*What you will do:*
Lines from the one containing "Accounting (954, 206)" through the final line of the entries below: reproduce them exactly, all of them and only them.
** Opening Records for processing block **
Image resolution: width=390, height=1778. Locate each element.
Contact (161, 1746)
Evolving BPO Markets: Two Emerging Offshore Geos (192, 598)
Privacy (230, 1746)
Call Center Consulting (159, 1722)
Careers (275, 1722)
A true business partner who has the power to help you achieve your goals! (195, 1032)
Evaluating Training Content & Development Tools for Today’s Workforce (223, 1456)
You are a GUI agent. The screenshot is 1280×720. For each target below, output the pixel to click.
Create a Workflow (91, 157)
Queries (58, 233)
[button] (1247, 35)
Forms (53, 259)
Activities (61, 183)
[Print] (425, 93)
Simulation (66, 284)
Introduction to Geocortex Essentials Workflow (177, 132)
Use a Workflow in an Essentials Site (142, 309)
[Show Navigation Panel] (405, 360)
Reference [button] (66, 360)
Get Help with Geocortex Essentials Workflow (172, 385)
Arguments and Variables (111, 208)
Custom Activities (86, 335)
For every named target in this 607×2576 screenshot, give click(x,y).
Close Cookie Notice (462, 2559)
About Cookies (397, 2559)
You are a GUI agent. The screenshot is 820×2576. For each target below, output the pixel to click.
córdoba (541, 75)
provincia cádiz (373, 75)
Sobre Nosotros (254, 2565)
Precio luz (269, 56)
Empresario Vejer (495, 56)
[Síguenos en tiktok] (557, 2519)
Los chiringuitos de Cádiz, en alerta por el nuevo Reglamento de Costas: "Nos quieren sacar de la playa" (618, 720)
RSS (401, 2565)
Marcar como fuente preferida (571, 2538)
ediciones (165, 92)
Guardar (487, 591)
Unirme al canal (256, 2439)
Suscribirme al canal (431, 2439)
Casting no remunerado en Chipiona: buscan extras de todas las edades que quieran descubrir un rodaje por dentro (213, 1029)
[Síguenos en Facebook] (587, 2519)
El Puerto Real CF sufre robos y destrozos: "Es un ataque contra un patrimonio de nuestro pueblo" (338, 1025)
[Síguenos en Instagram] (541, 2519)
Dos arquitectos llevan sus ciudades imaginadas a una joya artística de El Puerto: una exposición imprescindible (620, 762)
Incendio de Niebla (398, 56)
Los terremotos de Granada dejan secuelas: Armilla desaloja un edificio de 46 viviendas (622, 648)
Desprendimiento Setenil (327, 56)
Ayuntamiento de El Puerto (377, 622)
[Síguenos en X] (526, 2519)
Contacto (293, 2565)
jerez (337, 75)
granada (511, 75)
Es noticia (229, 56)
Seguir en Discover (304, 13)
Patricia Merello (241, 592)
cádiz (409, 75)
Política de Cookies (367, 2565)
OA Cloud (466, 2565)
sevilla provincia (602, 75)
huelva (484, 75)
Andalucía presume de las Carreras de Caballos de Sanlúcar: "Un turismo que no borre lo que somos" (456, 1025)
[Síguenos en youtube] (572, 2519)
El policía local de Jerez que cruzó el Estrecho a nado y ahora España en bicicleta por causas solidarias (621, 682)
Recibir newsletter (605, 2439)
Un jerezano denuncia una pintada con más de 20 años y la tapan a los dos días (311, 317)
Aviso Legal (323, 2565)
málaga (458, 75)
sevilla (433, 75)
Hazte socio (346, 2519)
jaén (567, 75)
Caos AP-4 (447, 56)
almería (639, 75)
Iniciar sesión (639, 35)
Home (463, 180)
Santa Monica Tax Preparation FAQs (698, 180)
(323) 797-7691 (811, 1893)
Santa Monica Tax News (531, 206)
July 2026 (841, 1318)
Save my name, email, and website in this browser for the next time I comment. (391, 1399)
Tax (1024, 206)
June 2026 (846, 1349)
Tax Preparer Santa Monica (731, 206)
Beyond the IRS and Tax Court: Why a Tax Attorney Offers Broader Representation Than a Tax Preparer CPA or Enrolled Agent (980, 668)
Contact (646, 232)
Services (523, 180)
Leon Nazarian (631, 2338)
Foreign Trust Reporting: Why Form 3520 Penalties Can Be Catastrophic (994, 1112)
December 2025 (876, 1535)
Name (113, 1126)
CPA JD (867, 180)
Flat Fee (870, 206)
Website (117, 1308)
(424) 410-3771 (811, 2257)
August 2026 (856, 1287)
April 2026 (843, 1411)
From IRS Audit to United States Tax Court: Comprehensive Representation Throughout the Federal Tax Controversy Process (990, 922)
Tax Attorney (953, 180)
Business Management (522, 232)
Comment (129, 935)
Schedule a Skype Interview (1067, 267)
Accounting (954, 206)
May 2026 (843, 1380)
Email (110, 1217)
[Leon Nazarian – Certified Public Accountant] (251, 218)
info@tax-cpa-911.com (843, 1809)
** Closing Records for processing block **
*Task output:*
Accounting (954, 206)
May 2026 (843, 1380)
Email (110, 1217)
[Leon Nazarian – Certified Public Accountant] (251, 218)
info@tax-cpa-911.com (843, 1809)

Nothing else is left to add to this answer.